[Pixel coordinate grounding data]
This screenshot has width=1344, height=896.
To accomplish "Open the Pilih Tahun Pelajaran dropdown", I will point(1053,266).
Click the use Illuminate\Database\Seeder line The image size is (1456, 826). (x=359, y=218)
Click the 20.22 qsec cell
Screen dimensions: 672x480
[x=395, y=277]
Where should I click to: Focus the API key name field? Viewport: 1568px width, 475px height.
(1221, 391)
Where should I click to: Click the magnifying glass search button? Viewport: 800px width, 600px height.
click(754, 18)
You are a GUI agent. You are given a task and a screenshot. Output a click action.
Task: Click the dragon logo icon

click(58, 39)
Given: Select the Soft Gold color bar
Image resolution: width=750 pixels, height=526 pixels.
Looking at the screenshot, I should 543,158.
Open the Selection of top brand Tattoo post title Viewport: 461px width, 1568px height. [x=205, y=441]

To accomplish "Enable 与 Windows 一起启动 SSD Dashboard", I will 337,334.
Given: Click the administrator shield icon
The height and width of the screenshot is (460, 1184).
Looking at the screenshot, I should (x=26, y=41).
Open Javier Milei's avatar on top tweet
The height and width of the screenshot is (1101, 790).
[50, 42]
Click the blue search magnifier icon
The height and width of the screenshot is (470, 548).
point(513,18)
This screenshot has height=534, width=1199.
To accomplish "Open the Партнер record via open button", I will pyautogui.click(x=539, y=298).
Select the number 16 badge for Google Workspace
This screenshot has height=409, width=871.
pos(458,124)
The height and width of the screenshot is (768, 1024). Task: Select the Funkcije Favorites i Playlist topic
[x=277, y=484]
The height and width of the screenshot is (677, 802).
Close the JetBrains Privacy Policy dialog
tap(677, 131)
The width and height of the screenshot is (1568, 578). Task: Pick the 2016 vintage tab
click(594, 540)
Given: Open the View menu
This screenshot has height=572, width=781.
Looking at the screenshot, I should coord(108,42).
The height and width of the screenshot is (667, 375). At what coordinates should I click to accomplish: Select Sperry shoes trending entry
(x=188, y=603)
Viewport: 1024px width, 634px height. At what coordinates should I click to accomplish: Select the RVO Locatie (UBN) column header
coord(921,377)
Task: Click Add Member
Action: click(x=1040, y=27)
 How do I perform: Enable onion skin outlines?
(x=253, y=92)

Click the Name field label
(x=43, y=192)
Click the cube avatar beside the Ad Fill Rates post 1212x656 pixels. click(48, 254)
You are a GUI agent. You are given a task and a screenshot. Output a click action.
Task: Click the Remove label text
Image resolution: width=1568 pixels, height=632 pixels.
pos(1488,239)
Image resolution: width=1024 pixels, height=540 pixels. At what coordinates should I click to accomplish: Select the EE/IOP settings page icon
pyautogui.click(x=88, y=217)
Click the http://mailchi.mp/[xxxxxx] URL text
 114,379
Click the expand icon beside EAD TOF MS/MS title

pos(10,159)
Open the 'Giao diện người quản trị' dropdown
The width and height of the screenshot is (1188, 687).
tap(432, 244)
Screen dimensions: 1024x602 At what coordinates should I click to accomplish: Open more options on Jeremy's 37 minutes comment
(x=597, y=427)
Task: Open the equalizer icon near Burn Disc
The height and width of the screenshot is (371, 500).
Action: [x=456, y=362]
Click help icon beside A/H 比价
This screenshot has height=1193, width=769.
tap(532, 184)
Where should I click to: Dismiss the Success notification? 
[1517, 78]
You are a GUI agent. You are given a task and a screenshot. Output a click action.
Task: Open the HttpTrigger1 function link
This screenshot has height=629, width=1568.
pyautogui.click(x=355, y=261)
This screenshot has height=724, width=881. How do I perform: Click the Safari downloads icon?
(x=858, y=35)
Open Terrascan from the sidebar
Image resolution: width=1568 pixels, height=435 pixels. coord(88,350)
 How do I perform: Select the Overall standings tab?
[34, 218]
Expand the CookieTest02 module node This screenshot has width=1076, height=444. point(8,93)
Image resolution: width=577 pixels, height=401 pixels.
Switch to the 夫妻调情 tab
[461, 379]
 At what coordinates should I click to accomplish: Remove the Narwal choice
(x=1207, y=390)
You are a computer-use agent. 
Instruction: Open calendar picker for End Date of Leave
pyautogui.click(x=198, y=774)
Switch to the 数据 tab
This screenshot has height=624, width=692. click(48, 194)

What the exercise asks
Take the lines above from the one containing "Open the Selection" down to the one containing "Given: Click the administrator shield icon", and transcribe them exactly, both ends included.

Task output
Open the Selection of top brand Tattoo post title Viewport: 461px width, 1568px height. [x=205, y=441]

To accomplish "Enable 与 Windows 一起启动 SSD Dashboard", I will 337,334.
Given: Click the administrator shield icon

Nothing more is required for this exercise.